Look at the Academy in a new light. During this scavenger hunt your students explore three different areas of the Academy with a new perspective by observing and asking questions about the light phenomenon called refraction! Your students will also become familiar with animals that have strategies and/or adaptations related to this phenomenon.
Before visiting the museum:
- Read the Background for Educators.
- Print a Scavenger Hunt worksheet for each student.
- Print a Chaperone Guide for each chaperone.
- Hand out scavenger hunts and go through each step with students.
- Remind students to look carefully and sketch what they see!
- Advise students to check in with an adult before moving on to the location in the scavenger hunt.
- Assign partners for students to work with.
- Hand out Chaperone Guides to chaperones willing to help facilitate the scavenger hunt.
- Start in African Hall and visit with the African penguins!
- Teacher Tip: Penguin feeding is at 10:30-11am & 3-3:30pm, it can be very crowded from 10 minutes before to 10 minutes after the program.
- Make sure each student has at least one partner to work with.

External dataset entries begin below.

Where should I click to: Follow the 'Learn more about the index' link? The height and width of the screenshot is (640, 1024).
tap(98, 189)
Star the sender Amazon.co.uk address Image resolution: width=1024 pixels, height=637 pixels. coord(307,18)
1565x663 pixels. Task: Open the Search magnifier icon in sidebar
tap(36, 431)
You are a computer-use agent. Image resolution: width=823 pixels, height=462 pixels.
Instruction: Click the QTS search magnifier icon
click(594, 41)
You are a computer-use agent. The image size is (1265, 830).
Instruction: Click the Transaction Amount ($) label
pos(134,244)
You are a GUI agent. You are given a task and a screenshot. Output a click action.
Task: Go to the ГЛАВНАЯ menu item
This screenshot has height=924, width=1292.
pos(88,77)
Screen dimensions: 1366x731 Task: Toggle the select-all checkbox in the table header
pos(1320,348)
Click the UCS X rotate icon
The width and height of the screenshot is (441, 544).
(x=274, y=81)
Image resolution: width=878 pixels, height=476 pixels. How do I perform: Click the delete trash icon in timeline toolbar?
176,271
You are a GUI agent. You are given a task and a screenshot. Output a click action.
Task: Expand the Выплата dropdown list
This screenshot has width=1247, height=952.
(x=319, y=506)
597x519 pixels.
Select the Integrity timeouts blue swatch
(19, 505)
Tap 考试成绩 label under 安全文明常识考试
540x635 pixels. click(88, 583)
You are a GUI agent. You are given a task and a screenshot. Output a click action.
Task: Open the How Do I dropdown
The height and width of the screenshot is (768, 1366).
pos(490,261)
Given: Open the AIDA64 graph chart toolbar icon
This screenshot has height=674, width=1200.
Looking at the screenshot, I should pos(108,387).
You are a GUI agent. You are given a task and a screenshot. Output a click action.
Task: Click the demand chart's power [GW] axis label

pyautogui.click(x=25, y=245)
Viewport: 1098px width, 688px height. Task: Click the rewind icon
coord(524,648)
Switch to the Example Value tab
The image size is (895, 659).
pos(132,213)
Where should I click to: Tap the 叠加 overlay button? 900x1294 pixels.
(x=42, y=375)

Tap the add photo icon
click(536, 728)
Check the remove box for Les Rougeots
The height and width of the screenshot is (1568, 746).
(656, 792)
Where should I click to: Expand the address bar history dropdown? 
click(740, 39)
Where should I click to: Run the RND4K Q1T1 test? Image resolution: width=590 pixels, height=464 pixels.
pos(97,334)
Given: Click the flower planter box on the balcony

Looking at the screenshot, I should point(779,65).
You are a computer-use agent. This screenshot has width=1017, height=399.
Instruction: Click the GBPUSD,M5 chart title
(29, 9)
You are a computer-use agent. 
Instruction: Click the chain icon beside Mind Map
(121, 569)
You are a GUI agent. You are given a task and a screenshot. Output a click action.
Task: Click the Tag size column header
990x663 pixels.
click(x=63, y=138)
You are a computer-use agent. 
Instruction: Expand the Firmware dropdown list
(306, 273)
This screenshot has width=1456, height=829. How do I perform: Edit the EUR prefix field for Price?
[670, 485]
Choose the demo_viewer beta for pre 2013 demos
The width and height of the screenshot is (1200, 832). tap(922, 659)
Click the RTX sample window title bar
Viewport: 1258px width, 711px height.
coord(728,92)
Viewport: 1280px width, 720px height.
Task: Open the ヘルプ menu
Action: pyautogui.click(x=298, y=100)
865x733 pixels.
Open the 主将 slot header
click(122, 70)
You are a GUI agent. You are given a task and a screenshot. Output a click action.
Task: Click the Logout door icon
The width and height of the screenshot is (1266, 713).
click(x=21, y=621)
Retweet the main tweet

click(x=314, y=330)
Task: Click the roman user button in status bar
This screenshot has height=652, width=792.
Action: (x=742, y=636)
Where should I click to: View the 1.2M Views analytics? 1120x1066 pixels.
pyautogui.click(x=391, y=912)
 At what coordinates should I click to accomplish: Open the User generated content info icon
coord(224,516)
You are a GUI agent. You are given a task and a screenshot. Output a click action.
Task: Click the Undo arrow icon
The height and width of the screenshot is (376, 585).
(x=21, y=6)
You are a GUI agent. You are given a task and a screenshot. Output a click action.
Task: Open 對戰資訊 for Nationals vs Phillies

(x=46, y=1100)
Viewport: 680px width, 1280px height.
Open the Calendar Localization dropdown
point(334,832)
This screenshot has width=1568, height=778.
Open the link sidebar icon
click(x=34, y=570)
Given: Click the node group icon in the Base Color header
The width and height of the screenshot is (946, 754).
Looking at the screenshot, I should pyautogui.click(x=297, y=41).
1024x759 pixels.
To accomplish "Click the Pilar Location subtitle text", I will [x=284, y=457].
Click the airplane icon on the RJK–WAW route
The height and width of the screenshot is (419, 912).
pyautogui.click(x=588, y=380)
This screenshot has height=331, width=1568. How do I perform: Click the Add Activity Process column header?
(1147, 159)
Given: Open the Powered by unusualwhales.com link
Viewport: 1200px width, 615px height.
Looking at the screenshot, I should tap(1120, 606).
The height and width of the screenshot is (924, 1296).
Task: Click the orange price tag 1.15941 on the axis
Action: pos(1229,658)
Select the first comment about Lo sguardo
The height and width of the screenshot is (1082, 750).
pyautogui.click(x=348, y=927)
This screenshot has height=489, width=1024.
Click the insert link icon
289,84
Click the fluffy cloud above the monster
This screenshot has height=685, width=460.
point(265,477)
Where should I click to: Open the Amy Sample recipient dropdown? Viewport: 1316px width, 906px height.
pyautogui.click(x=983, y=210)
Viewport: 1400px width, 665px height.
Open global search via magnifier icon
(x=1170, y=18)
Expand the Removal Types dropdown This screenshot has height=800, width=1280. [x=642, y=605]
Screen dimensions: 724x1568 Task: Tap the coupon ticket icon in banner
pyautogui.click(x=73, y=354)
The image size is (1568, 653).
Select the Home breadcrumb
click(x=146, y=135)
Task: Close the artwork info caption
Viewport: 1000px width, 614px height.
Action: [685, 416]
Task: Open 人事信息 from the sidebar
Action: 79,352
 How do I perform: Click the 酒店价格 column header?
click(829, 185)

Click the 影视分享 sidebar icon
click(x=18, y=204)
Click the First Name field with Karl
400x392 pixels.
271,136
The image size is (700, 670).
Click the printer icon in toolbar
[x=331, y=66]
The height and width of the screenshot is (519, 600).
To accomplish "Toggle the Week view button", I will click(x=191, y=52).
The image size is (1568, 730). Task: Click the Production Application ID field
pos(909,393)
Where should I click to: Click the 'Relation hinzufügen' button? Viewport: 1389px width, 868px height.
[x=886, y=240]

- Have the students sketch what they see including objects above and below the water. Have them try to sketch a floating penguin! (Hint: Look at an object far away from you. Look at an angle.)
- Gather outside of the Color Visualizer (look out for the giant, light up flower petals) in the Color of Life exhibit, at the panel titled “Just Traveling Through”
- Teacher Tip: You may want a teacher or chaperone stationed at the Color Visualizer to have this discussion as students come through with their chaperone or move to the Color Visualizer as a group once all students have finished sketching the penguins.
- Draw students’ attention to the photo of the hand and starfish in the touch tank.
- Ask students guiding questions to discuss what they observed:
- How is this similar to what you saw when you were observing the penguins?
- What do you notice?
- Does the part of the penguin above the water looks different than the part below the water?
- Do the two parts of the penguin look like they’re not connected, or that they are in different places?
- Does the penguin looks cut in half – like the fingers in the photo?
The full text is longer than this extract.